[Start of section]

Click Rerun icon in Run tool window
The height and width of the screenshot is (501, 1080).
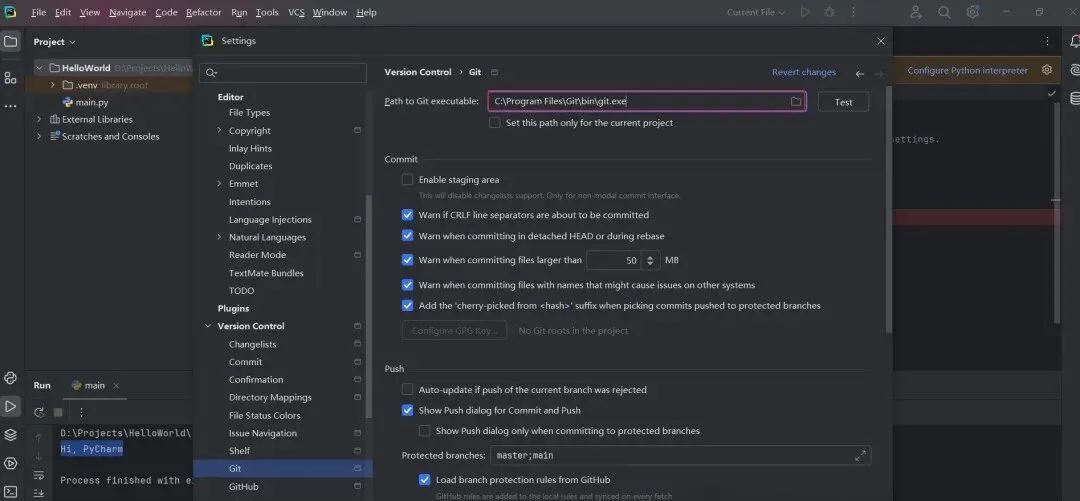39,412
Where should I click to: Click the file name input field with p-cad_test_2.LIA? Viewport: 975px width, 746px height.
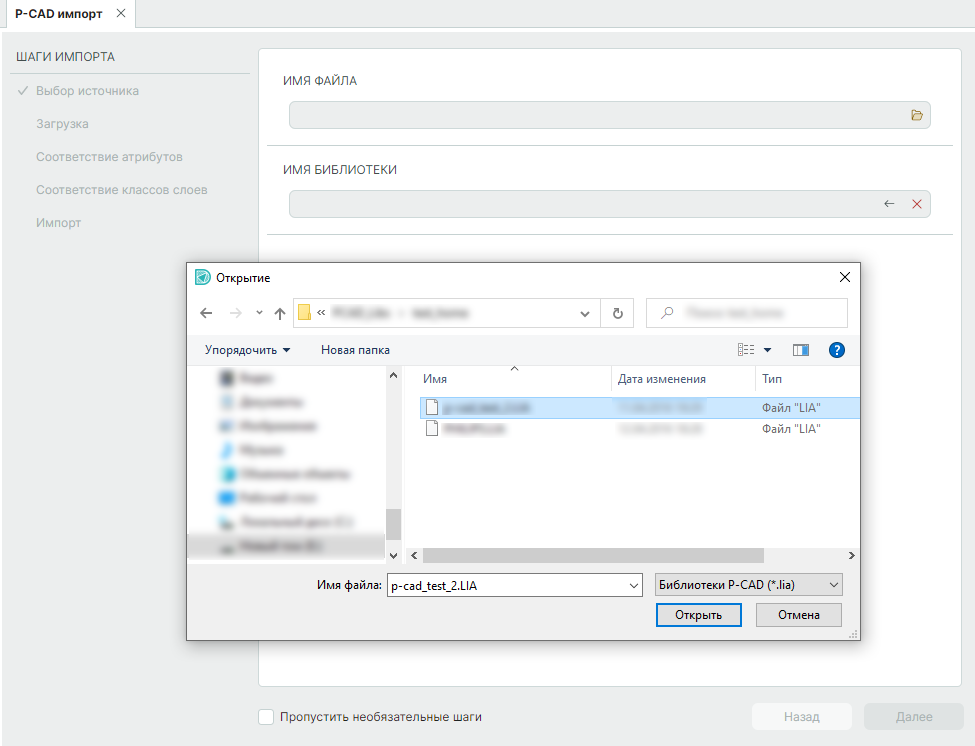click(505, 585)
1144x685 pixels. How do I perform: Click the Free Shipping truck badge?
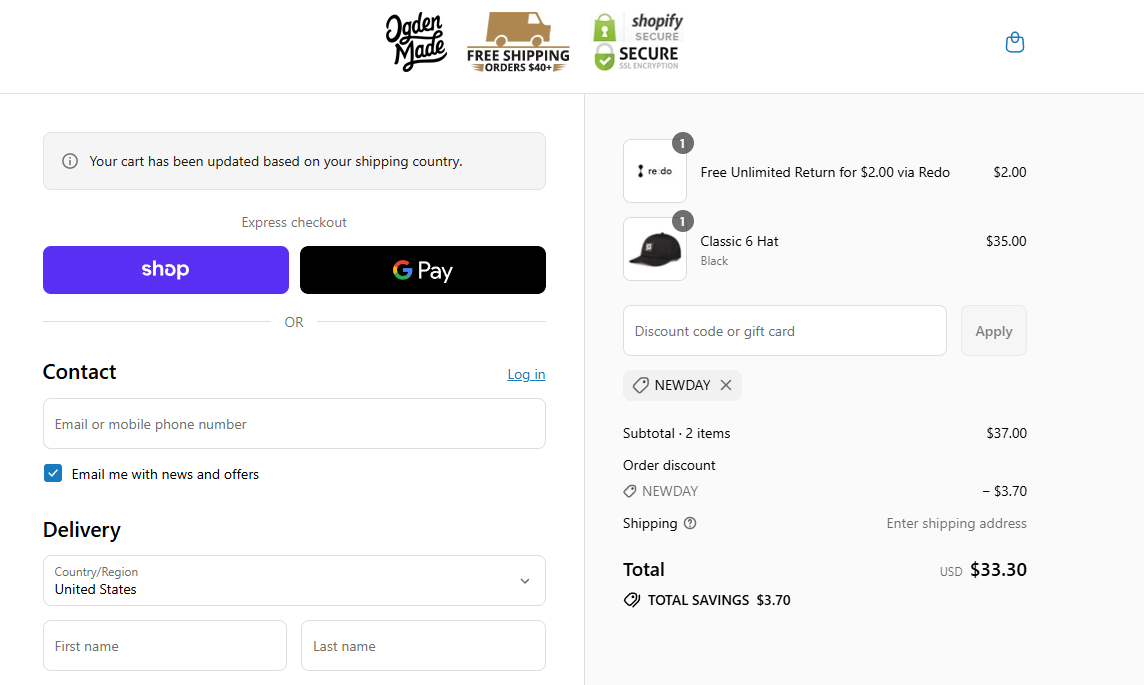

[End of section]
[Start of section]

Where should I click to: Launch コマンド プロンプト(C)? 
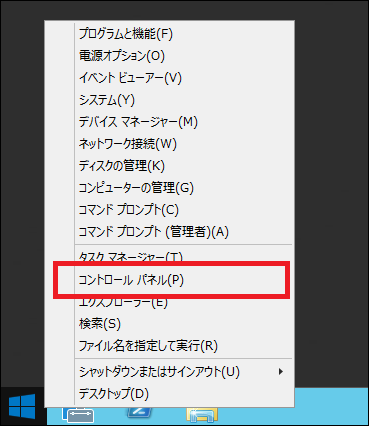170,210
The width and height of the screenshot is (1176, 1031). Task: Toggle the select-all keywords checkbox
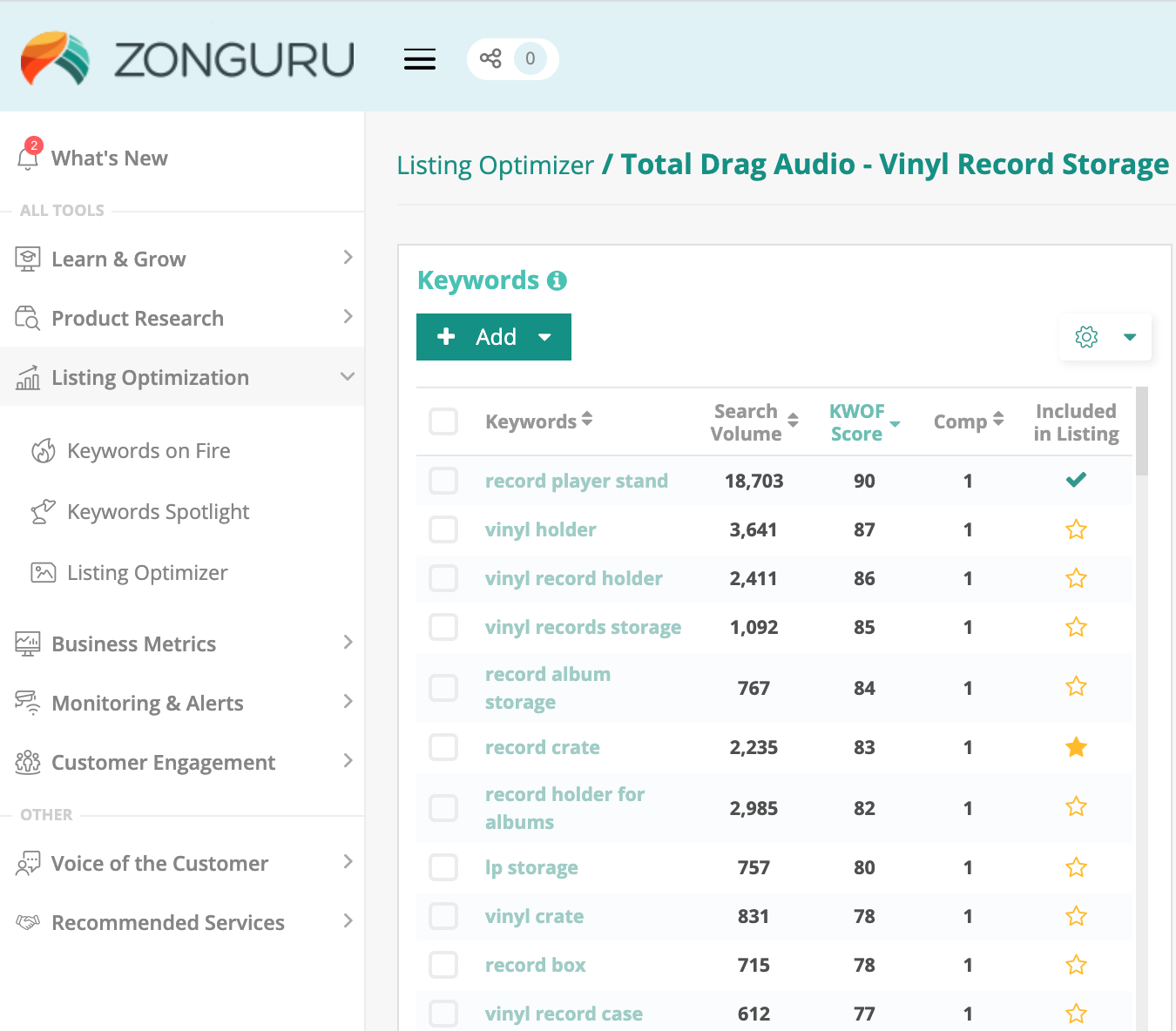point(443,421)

[End of section]

#### [BRIEF]
Going by the entries above, repeat exactly the lines that start at the line with "Click Rerun icon in Run tool window" and go on through the line with "1144x685 pixels. How". Pictures are not part of the copy.

#### [TASK SOLUTION]
Click Rerun icon in Run tool window
The height and width of the screenshot is (501, 1080).
39,412
Where should I click to: Click the file name input field with p-cad_test_2.LIA? Viewport: 975px width, 746px height.
click(505, 585)
1144x685 pixels. How do I perform: Click the Free Shipping truck badge?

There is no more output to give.